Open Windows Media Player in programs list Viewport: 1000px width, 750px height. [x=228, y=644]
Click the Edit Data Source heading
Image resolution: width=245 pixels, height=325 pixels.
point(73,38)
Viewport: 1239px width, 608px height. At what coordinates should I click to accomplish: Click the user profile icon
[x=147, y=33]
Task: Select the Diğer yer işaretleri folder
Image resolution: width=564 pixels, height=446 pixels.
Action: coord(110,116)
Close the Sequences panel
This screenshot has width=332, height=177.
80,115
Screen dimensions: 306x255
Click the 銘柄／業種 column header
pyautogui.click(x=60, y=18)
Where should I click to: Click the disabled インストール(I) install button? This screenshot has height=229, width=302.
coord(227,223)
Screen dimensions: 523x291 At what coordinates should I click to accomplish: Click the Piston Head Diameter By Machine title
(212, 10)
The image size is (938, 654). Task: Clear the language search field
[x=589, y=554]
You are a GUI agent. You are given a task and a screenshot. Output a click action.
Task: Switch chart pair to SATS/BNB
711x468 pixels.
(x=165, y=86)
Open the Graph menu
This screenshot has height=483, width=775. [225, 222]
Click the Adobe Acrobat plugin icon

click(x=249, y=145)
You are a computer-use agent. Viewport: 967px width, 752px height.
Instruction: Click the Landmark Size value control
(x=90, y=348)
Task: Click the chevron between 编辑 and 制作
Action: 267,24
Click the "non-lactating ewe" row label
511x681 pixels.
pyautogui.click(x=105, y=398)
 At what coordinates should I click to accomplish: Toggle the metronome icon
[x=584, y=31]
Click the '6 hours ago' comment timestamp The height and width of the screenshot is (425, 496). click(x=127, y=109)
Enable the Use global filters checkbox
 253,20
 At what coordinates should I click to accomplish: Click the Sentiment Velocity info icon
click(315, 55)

Exercise goal
Repeat exactly the lines of the material from the one with "Close the Sequences panel" through the end, both the first and the last included.

Worked solution
Close the Sequences panel
This screenshot has width=332, height=177.
80,115
Screen dimensions: 306x255
Click the 銘柄／業種 column header
pyautogui.click(x=60, y=18)
Where should I click to: Click the disabled インストール(I) install button? This screenshot has height=229, width=302.
coord(227,223)
Screen dimensions: 523x291 At what coordinates should I click to accomplish: Click the Piston Head Diameter By Machine title
(212, 10)
The image size is (938, 654). Task: Clear the language search field
[x=589, y=554]
You are a GUI agent. You are given a task and a screenshot. Output a click action.
Task: Switch chart pair to SATS/BNB
711x468 pixels.
(x=165, y=86)
Open the Graph menu
This screenshot has height=483, width=775. [225, 222]
Click the Adobe Acrobat plugin icon

click(x=249, y=145)
You are a computer-use agent. Viewport: 967px width, 752px height.
Instruction: Click the Landmark Size value control
(x=90, y=348)
Task: Click the chevron between 编辑 and 制作
Action: 267,24
Click the "non-lactating ewe" row label
511x681 pixels.
pyautogui.click(x=105, y=398)
 At what coordinates should I click to accomplish: Toggle the metronome icon
[x=584, y=31]
Click the '6 hours ago' comment timestamp The height and width of the screenshot is (425, 496). click(x=127, y=109)
Enable the Use global filters checkbox
 253,20
 At what coordinates should I click to accomplish: Click the Sentiment Velocity info icon
click(315, 55)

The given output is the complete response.